En l’espèce, le commissaire enquêteur (dans une affaire concernant le PLU d’Antibes) avait refusé de se prononcer sur les observations du public portant sur l’orientation d’aménagement et de programmation (OAP) relative à un secteur, qui représentaient une part importante de l’ensemble des observations exprimées au cours de l’enquête publique, au motif qu’une procédure contentieuse était en cours devant le tribunal administratif à l’encontre d’une précédente délibération du conseil municipal de la commune approuvant la mise en comptabilité du PLU avec une opération d’aménagement projetée dans ce quartier.

Ce faisant, juge la Haute Assemblée, le commissaire enquêteur a méconnu les exigences de l’article R. 123-19 du code de l’environnement.
Cette irrégularité, qui a privé le public d’une garantie et été susceptible d’exercer, en l’espèce, une influence sur le sens d’une délibération approuvant la révision générale du PLU de la commune, entache d’illégalité cette révision.
Cela dit, le juge admet une régularisation sur ce point. Il pose en effet que l’illégalité qui résulte des vices relevés par le juge qui sursoit à statuer pour en permettre la régularisation sur le fondement de l’article L. 600-9 du code de l’urbanisme peut être régularisée par l’adoption d’une nouvelle délibération approuvant le document d’urbanisme, le cas échéant sur les seuls éléments entachés d’illégalité, dès lors que celle-ci répond aux exigences de forme ou a été précédée de l’exécution régulière de la ou des formalités qui avaient été omises.

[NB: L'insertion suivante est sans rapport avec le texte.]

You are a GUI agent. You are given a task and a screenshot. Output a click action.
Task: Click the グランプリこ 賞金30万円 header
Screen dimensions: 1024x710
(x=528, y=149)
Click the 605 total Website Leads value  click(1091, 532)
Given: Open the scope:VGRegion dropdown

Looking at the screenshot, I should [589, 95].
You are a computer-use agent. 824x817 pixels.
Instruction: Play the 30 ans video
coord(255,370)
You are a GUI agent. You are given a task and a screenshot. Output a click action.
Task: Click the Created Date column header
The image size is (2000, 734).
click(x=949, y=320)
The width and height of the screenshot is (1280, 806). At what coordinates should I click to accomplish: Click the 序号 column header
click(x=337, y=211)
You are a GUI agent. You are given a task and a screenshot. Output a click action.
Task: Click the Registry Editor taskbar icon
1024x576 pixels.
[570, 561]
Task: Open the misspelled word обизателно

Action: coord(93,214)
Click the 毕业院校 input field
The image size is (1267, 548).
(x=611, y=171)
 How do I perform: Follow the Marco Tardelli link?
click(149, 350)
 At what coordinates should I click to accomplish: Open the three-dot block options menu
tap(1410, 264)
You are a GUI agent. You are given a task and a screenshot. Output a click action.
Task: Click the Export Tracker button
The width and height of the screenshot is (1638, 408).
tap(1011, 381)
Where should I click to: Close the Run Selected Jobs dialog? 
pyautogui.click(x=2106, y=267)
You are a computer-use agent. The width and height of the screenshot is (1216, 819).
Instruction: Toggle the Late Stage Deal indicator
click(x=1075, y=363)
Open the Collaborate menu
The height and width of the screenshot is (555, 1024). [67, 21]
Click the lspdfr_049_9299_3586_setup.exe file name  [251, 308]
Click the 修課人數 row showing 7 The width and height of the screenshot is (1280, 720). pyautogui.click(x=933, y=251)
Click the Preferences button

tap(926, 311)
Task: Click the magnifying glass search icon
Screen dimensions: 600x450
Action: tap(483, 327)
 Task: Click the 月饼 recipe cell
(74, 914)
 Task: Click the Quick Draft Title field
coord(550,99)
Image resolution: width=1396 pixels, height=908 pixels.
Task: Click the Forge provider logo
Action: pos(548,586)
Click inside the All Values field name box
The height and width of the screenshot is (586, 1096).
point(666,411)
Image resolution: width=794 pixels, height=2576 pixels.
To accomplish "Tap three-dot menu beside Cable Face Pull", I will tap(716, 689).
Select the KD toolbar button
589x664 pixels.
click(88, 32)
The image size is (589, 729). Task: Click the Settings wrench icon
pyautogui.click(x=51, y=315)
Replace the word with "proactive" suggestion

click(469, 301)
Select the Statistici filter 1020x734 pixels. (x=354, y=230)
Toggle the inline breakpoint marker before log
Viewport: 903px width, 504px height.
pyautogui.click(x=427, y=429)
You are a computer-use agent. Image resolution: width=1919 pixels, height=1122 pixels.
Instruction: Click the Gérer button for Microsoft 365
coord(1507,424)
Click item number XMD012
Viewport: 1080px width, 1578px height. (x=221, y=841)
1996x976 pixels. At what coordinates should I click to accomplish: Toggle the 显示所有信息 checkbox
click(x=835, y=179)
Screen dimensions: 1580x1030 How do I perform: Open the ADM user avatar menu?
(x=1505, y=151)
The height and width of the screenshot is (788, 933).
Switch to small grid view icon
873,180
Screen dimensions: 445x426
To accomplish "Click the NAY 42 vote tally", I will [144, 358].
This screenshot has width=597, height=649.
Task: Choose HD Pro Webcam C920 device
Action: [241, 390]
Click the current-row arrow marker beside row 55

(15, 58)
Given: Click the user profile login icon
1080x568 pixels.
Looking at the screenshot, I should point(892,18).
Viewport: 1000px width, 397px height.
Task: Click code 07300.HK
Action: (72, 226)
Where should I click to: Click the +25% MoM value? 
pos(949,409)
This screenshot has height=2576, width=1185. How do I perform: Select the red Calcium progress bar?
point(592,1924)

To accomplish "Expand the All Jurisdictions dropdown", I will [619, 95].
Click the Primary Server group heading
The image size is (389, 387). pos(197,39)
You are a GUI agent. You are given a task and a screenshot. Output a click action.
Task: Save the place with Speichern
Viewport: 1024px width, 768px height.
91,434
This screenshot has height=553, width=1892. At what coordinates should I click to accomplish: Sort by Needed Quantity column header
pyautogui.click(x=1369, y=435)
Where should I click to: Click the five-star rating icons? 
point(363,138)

Nul besoin donc de refaire en son entier l’enquête publique mais s’appliquent des modalités spécifiques de régularisation. Lorsque le vice de procédure affectant le document d’urbanisme tient à une irrégularité intervenue après la clôture de l’enquête publique et entachant les seules conclusions motivées du commissaire enquêteur, il n’est pas nécessaire, précise le Conseil d’Etat, pour régulariser la procédure d’adoption du document d’urbanisme, de diligenter une nouvelle enquête publique. Dans ce cas, il appartient à l’autorité compétente de saisir, en application de l’article L. 123-3 du code de l’environnement, le tribunal administratif dans le ressort duquel se trouve son siège afin qu’il désigne le commissaire enquêteur chargé de rendre à nouveau des conclusions motivées sur le projet, en se fondant sur l’ensemble des éléments recueillis à l’occasion de l’enquête publique déjà réalisée, notamment les registres d’enquête, les comptes rendus de réunions publiques, les observations du public et le rapport déjà établi par le commissaire enquêteur.
Et un tel mode d’emploi (nouvelle saisine du commissaire enquêteur qui complète ses réponses puis délibération) s’applique en l’espèce, précise le Conseil d’Etat. Selon ce dernier, en effet, le vice entachant la légalité de la délibération et tenant à ce que le commissaire enquêteur n’a pas rendu ses conclusions motivées sur l’ensemble du projet de PLU soumis à enquête publique conformément à l’article R. 123-19 du code de l’environnement peut être régularisé par une nouvelle délibération portant révision du PLU en tant seulement qu’elle concerne le secteur en cause, par laquelle le conseil municipal devra à nouveau se prononcer après avoir pris connaissance des conclusions motivées que le commissaire enquêteur désigné à cet effet aura rendu sur cet aspect du projet en tenant compte de l’ensemble des observations du public relatives au secteur en cause recueillies à l’occasion de l’enquête publique.